Scotland is on the English pound system (GPB). But there are three banks in Scotland that can print their own bank notes, so basically you are using the Scottish equivalent of the English pound. Banks printing their own notes are The Royal Bank of Scotland, The Clydesdale Bank and The Bank of Scotland.
Supposedly Scottish bank notes are accepted all over England, but some people have run into places that won’t accept them – which I guess is actually illegal.
But when in Scotland, do what the Scottish do and in Scotland, you use Scottish currency.
However, if you have a layover at the Dublin airport as we did, you will need Euros. Some of the airport shops will allow you to use American money, but will give you change in Euros. And you absolutely can’t use Euros in the UK. So, it all gets rather complicated while you’re getting used to using a different currency. However, once you get your pounds, it’s easy because you just think of a pound as a dollar. But then sometimes you spend more than you should because you see 10p and you think “That’s not so bad, but actually you’re spending about 13 or 14p.

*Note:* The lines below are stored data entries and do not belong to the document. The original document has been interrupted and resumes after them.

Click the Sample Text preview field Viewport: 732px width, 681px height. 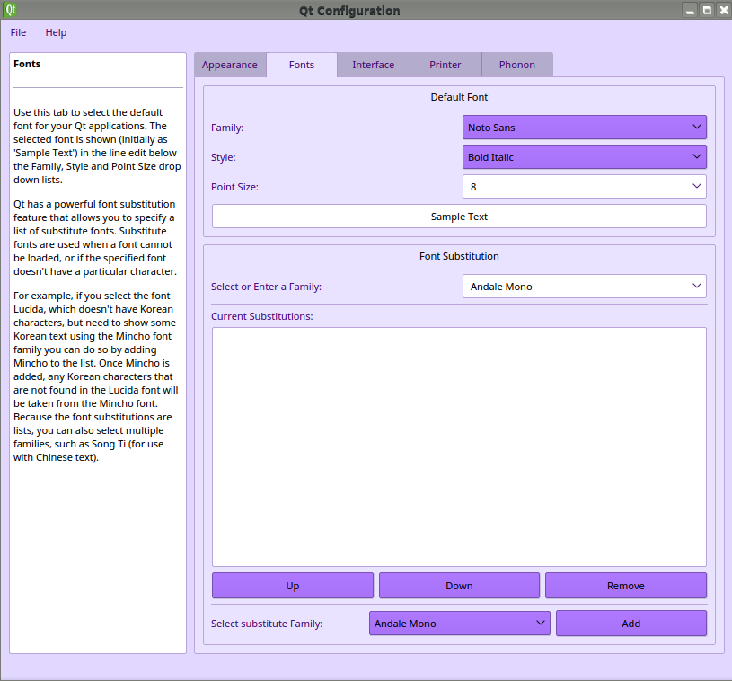(x=459, y=217)
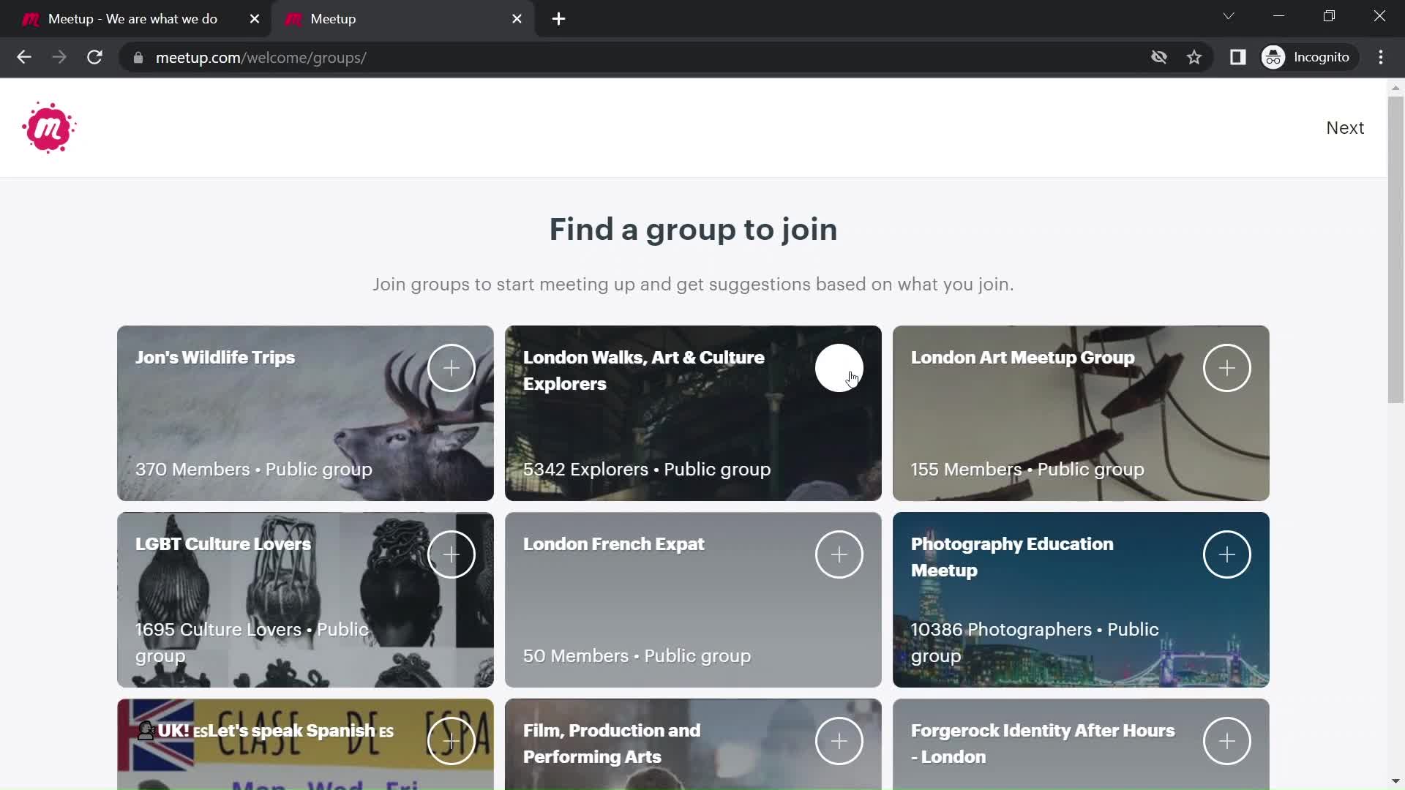Click the add icon on Film Production and Performing Arts

(x=839, y=741)
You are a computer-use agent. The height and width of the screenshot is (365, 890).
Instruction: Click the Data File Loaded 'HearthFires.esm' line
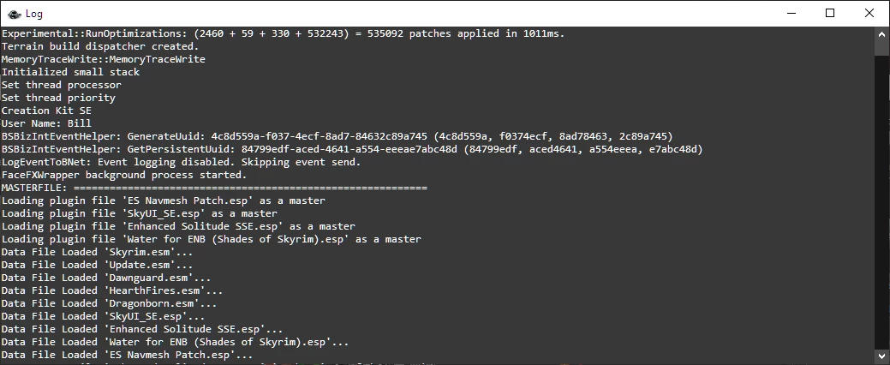(x=112, y=290)
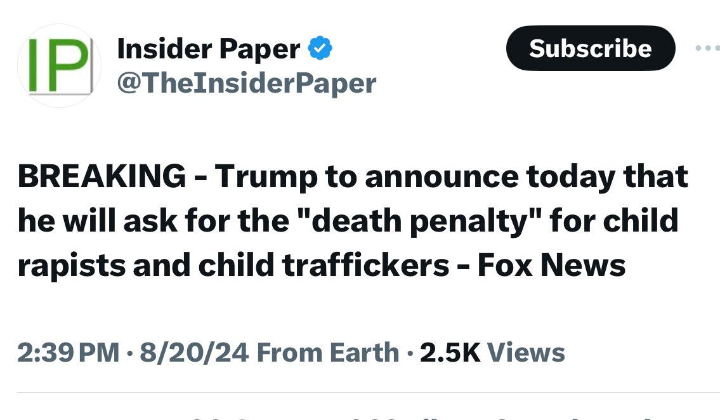Open the Insider Paper display name link
This screenshot has width=720, height=420.
pyautogui.click(x=209, y=49)
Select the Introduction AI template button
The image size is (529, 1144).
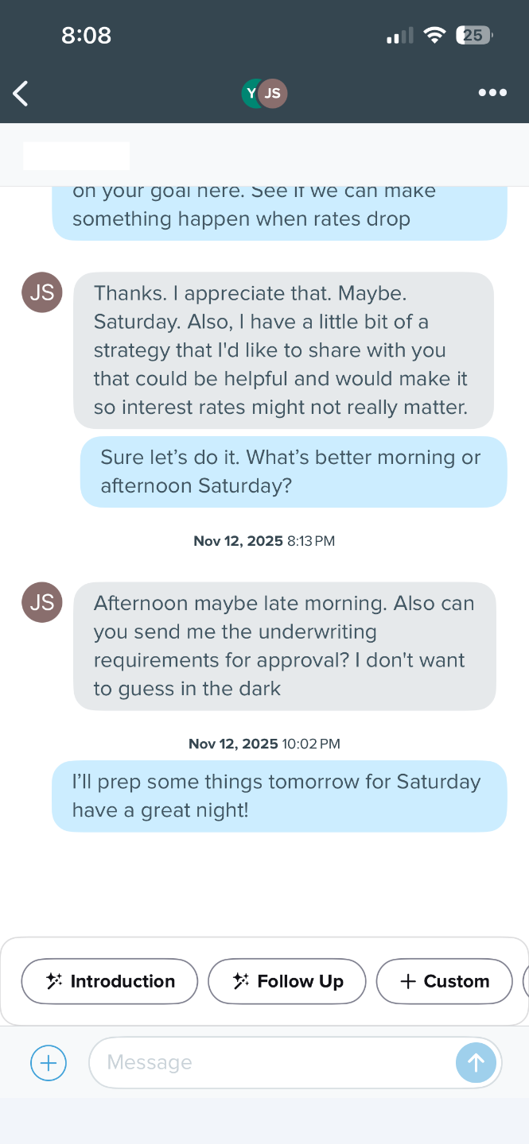(x=110, y=981)
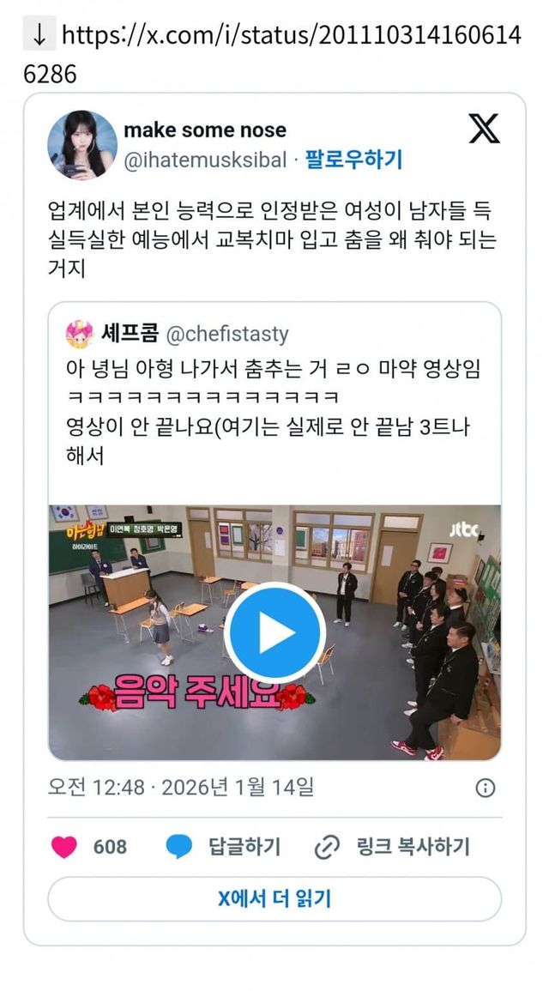Open the @ihatemusksibal handle
The width and height of the screenshot is (549, 991).
pyautogui.click(x=205, y=160)
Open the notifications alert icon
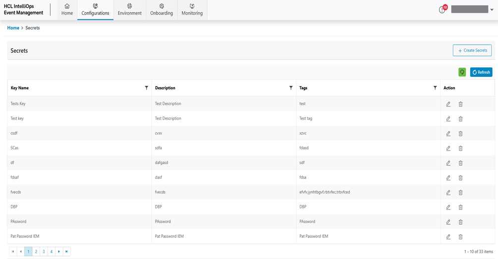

The @ sign is in a different place on their computers which would trip me up everytime I sent an e-mail and the same thing happened to others.
When we went down to breakfast the first morning in Inverness, J from New Jersey had already received his food – which included black/blood pudding. He offered to give me a piece. Now, he was a nice guy, but I don’t think he was just being generous – I think he wanted to get rid of the stuff. I tried a very, very, VERY little piece and let me just say – that is the ONLY piece of the stuff I will ever, ever, EVER eat. (In case, you haven’t had the privilege of being introduced to black pudding – it’s cow blood and oatcakes.) Trust me, it tastes as gross as it sounds – though it really doesn’t look that bad. So don’t feel YOU have to taste it, I did it for you and you WON’T like it.